-
Notifications
You must be signed in to change notification settings - Fork 0
Performance benchmarking
To benchmark the performance of the database when the number of measurement-related models is reduced from around 30 to just 1, several scenarios with synthetic data have been created. All scenarios have the same number of total records, around 24 millions.
This scenario creates synthetic data for a single station and a set of variables (10) for 23 years. It results in a database structure where the number of records is spread evenly across the years and variables. As the default chunk time interval for the TimescaleDB is 1 day, this scenario results in many chunks (>8000) with just a few records each (~3000).
This scenario creates synthetic data for a set of stations (23) and variables (10) for a single year. It results in a database structure where the number of records is spread evenly across the years and variables, as before, but compressed in a single day. As the default chunk time interval for the TimescaleDB is 1 day, this scenario results in not that many chunks (365) and a higher number of records per chunk that the previous scenario (~66000), although the total number of records is the same. Even per chunk, the number of records is still very small for a Postgres DB designed to be fluid with millions of entries per table, suggesting that the performance will not be that different.

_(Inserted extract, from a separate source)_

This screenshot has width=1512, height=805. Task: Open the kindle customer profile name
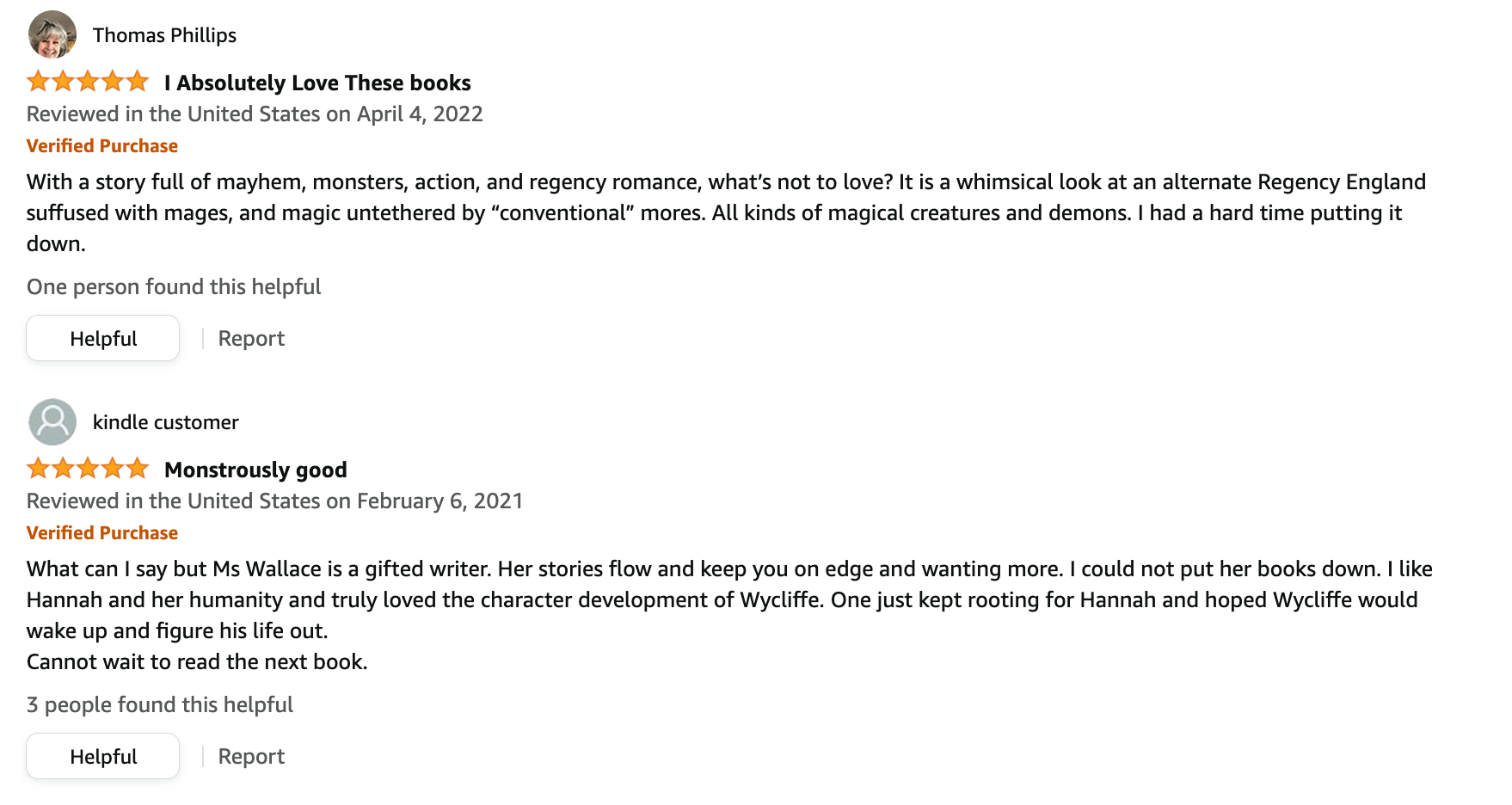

The following chart shows the time it takes to create 100k records at a time as a function of the number of records already present for two scenarios. As it can be seen, not only the performance is pretty good but also it is rather independent on the total number of records present or how they are spread over time (it could have been different as the table is internally partitioned in the time dimension). As a reference, the current live system they have has 16.5 million records as described in this link, so we are going a step further with this, although we have no information on data injection times. Injecting data is typically done asynchronously, so performance is less of an issue in this case, anyway.
The query time has also been tested in both scenarios, including in this time the database filtering and the extraction of the data as a pandas.Dataframe
that can be latter manipulated further:
records = Measurement.objects.filter(
station=station, variable=variable, time__range=(start_date, end_date)
)
records_df = pd.DataFrame.from_records(records.values())
A random date range has been used in each case. The results are shown in the following plot.
As it can be seen, the larger the query (the longer the time range), the more records need to be retrieved and therefore the longer it takes to complete the process. However,
- there seems to be no difference in performance based on the density of records per chunk (scenario 1 vs scenario 2 in the region they overlap);
- queries less than 2-years long are mostly in the sub-second range, which should result in an acceptable end-user experience.
It is unclear why there seems to be some branching in the plots (for both cases) when making small queries, but still the query time is pretty small and might be related with some internal database querying process, so it should not have a bit impact.
The analysis for Scenario 1 has been repeated limiting the resources available to up to 1 CPU and 4 Gb of memory to closely match what is likely to be available in the real web server. The results, overlayed with the previous data is shown in the next two plots.
As it can be seen, no obvious difference can be observed, suggesting that the performance is not likely to be limited by running Paricia with few resources.
A final scenario is included in which, in addition to having low resources (lower, actually: 1 CPU and 2 Gb of RAM), the file is exported as CSV and saved to disk, to have a better comparison with the query benchmarking provided in this issue. In particular, the code timed is:
records = Measurement.objects.filter(
station=station, variable=variable, time__range=(start_date, end_date)
)
records_df = pd.DataFrame.from_records(records.values())
records_df.to_csv(f"scratch/temp/{start_date}_{end_date}_{station}_{variable}.csv")
The result are included in the following plot.
As it can be seen, the time is now significantly higher, around twice the previous results, but still below the marks of the current system for a similar size query. For example, retrieving and saving as CSV 400k records (~4 years for 1 record every 5 min) takes around 4s, compared to the 7s in the current system.
We need to keep in mind that this comparison might be strongly influenced by the disk writing speed and the network speed, so the comparison must be taken with care.
Based on these observations, it seems that reducing the number of measurement models (i.e. database tables) do not have a detrimental effect in the performance of the database as such performance is dominated by the number of records per chunk, which is very small for a PostgreSQL DB in the two scenarios considered.